Una vez que la señora Rhodes concluyó, me miró. Saqué mi uña del pulgar de mi boca para enfrentar a Nate, quien, para mi sorpresa, también me estaba observando. Nos miramos por un momento, y pensé que podría estar esperando un "es broma", pero, por supuesto, nunca llegó.
Eventualmente, él tomó una respiración profunda, exhalándola lentamente mientras se recostaba en el asiento, colocando sus manos detrás de su cabeza.
—Déjame ver si entiendo bien. Quieres que me case contigo y te dé un hijo por dos millones al año.
—Más vivienda— añadí, débilmente.
—¿Por qué?— ¿Qué? Honestamente, esperaba que aceptara de inmediato o que ya se hubiera ido. No que cuestionara mi motivo.
—No te concierne— Él bajó las manos, inclinándose hacia adelante sobre la mesa.

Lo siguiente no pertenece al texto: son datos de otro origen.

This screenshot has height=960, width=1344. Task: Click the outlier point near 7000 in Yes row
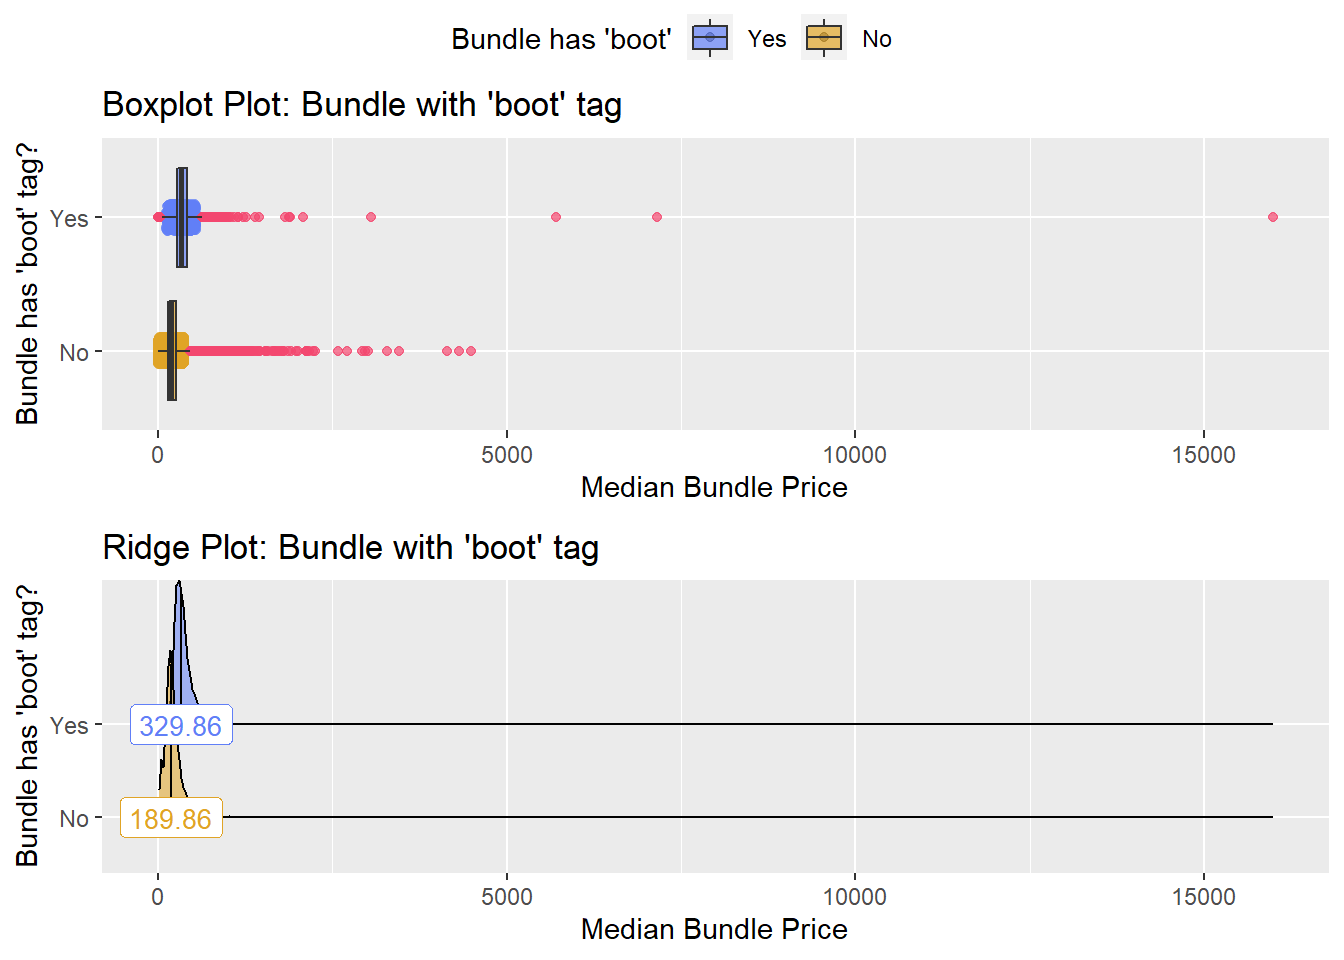pyautogui.click(x=657, y=217)
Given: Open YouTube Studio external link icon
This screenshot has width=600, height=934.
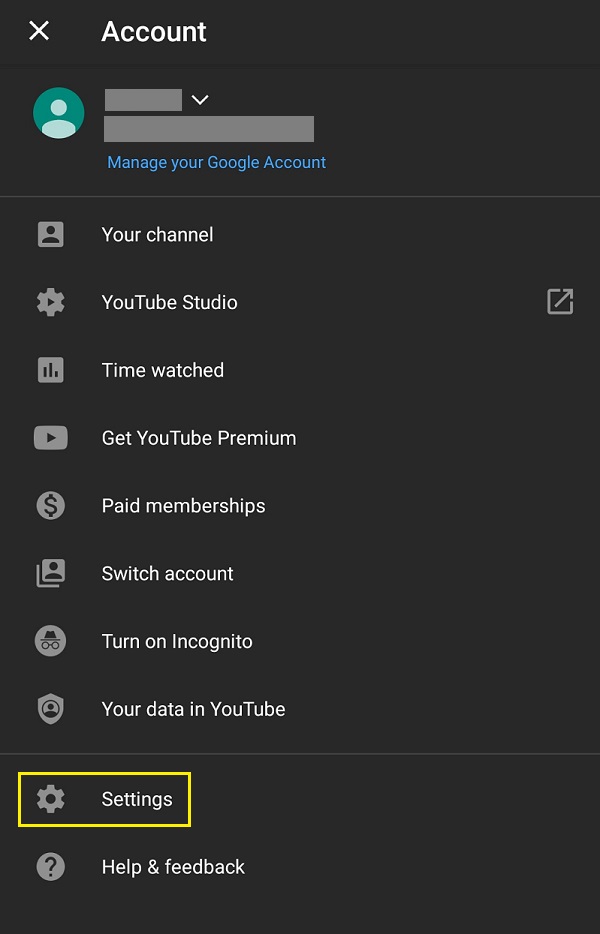Looking at the screenshot, I should tap(560, 302).
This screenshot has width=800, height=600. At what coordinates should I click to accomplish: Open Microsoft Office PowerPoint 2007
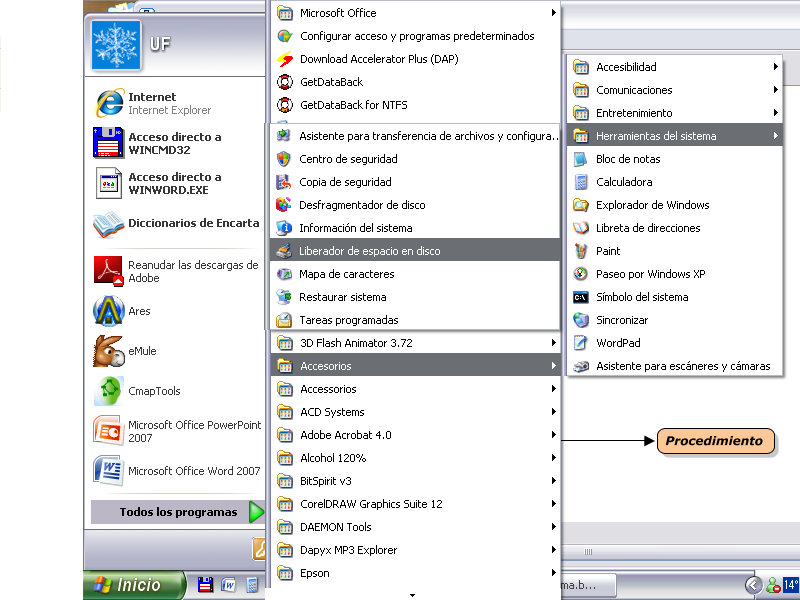[178, 431]
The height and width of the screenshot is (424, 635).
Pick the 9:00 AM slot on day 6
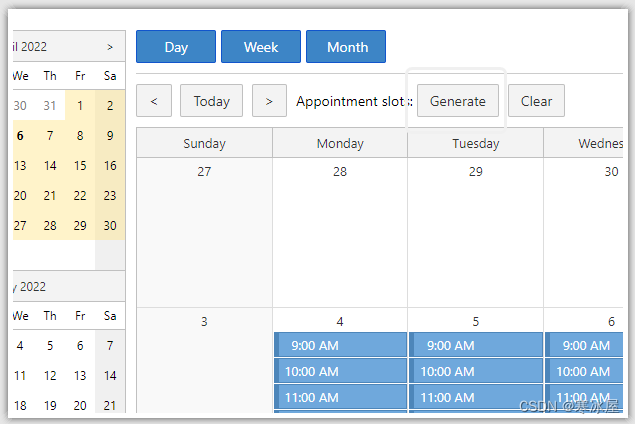click(x=584, y=345)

—Mierda. Eres una mujer joven, rica y sexy como el infierno que probablemente podría tener diez maridos en un instante, entonces, ¿por qué comprar uno? ¿Y por qué dentro de un año?— Entrecerré los ojos, apretando la boca. No tenía intención de responder, pero sus siguientes palabras cambiaron eso. —Dímelo, o me voy, Alexandra— Fruncí la nariz hacia él, pero parecía completamente serio.
—Mi papá lo pidió— dije simplemente, pero no parecía satisfecho con una respuesta parcial. —Y... no quiero ser tocada— Sus cejas se levantaron ante mi confesión.
—¿No podría tocarte?— Preguntó, incrédulo.
—No. No podrías.
—¿Eres lesbiana, o algo así?— Lo fulminé con la mirada.
—No es asunto tuyo, pero no— Se pellizcó el entrecejo.
—¿Cómo se supone que te dé un hijo sin tocarte? ¿Quieres un bebé de tubo o algo así?
—Por supuesto que no. La FIV puede ser un proceso miserable para la mujer. Iríamos a un banco de esperma y lo depositarían— Me miró como si me hubieran crecido tres malditas cabezas, y diablos, tal vez así era. Sabía cómo sonaba, pero estas eran mis reglas. Podía aceptarlas o dejarlas.
Sus ojos volvieron al contrato, sus largos dedos deslizándose por las páginas en busca de algo. Se detuvo, sus dedos bajando una vez que encontró lo que buscaba.
—Cláusula de exclusividad. La Parte B no podrá participar en asuntos sexuales de ningún tipo, privados o públicos— leyó, antes de mirarme de nuevo. —Me estás pidiendo que nunca vuelva a tener sexo.
—Aún podrías, ya sabes...— Aclaré mi garganta. —Darte placer a ti mismo. Hay cosas para, um, simular lo real— Mis mejillas prácticamente echaban humo en ese momento. Hablar con un hombre que se ve así sobre abstenerse de sexo era brutal. Mucho más difícil de lo que esperaba que sería.
Dejó que el contrato se cerrara, mirándolo en profunda contemplación.
Y para ser franca, daría casi cualquier cosa por saber qué estaba pasando por su mente en ese momento.